* _Exercise task_
Recast every line of the listing as a Markdown table with the columns Row and Line, numbering each row and leaving out blank lines.

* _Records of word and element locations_
- - - -

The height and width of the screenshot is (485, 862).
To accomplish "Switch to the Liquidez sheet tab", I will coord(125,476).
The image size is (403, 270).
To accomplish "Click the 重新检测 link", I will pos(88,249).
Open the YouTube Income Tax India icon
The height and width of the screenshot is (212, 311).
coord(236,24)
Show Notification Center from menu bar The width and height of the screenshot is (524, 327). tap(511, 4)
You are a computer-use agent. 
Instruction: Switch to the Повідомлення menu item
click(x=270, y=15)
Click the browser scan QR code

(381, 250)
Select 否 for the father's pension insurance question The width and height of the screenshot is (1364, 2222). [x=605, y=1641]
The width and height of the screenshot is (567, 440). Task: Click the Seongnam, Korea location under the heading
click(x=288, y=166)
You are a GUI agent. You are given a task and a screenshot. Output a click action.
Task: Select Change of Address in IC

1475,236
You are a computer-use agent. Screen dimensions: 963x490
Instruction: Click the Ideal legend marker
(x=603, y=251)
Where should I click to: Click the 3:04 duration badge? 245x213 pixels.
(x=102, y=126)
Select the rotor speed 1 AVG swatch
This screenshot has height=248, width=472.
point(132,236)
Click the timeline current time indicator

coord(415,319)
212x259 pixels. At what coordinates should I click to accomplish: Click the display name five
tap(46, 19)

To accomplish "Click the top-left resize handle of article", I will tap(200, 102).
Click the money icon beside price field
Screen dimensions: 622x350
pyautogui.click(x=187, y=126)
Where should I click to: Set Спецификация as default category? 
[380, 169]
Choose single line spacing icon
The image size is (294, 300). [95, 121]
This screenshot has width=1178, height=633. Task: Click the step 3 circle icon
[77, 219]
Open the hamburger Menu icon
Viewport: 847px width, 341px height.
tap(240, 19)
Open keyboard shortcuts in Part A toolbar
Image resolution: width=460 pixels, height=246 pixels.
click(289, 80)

- - - -

* _Result of this exercise_
| Row | Line |
|---|---|
| 1 | The height and width of the screenshot is (485, 862). |
| 2 | To accomplish "Switch to the Liquidez sheet tab", I will coord(125,476). |
| 3 | The image size is (403, 270). |
| 4 | To accomplish "Click the 重新检测 link", I will pos(88,249). |
| 5 | Open the YouTube Income Tax India icon |
| 6 | The height and width of the screenshot is (212, 311). |
| 7 | coord(236,24) |
| 8 | Show Notification Center from menu bar The width and height of the screenshot is (524, 327). tap(511, 4) |
| 9 | You are a computer-use agent.  |
| 10 | Instruction: Switch to the Повідомлення menu item |
| 11 | click(x=270, y=15) |
| 12 | Click the browser scan QR code |
| 13 | (381, 250) |
| 14 | Select 否 for the father's pension insurance question The width and height of the screenshot is (1364, 2222). [x=605, y=1641] |
| 15 | The width and height of the screenshot is (567, 440). Task: Click the Seongnam, Korea location under the heading |
| 16 | click(x=288, y=166) |
| 17 | You are a GUI agent. You are given a task and a screenshot. Output a click action. |
| 18 | Task: Select Change of Address in IC |
| 19 | 1475,236 |
| 20 | You are a computer-use agent. Screen dimensions: 963x490 |
| 21 | Instruction: Click the Ideal legend marker |
| 22 | (x=603, y=251) |
| 23 | Where should I click to: Click the 3:04 duration badge? 245x213 pixels. |
| 24 | (x=102, y=126) |
| 25 | Select the rotor speed 1 AVG swatch |
| 26 | This screenshot has height=248, width=472. |
| 27 | point(132,236) |
| 28 | Click the timeline current time indicator |
| 29 | coord(415,319) |
| 30 | 212x259 pixels. At what coordinates should I click to accomplish: Click the display name five |
| 31 | tap(46, 19) |
| 32 | To accomplish "Click the top-left resize handle of article", I will tap(200, 102). |
| 33 | Click the money icon beside price field |
| 34 | Screen dimensions: 622x350 |
| 35 | pyautogui.click(x=187, y=126) |
| 36 | Where should I click to: Set Спецификация as default category?  |
| 37 | [380, 169] |
| 38 | Choose single line spacing icon |
| 39 | The image size is (294, 300). [95, 121] |
| 40 | This screenshot has width=1178, height=633. Task: Click the step 3 circle icon |
| 41 | [77, 219] |
| 42 | Open the hamburger Menu icon |
| 43 | Viewport: 847px width, 341px height. |
| 44 | tap(240, 19) |
| 45 | Open keyboard shortcuts in Part A toolbar |
| 46 | Image resolution: width=460 pixels, height=246 pixels. |
| 47 | click(289, 80) |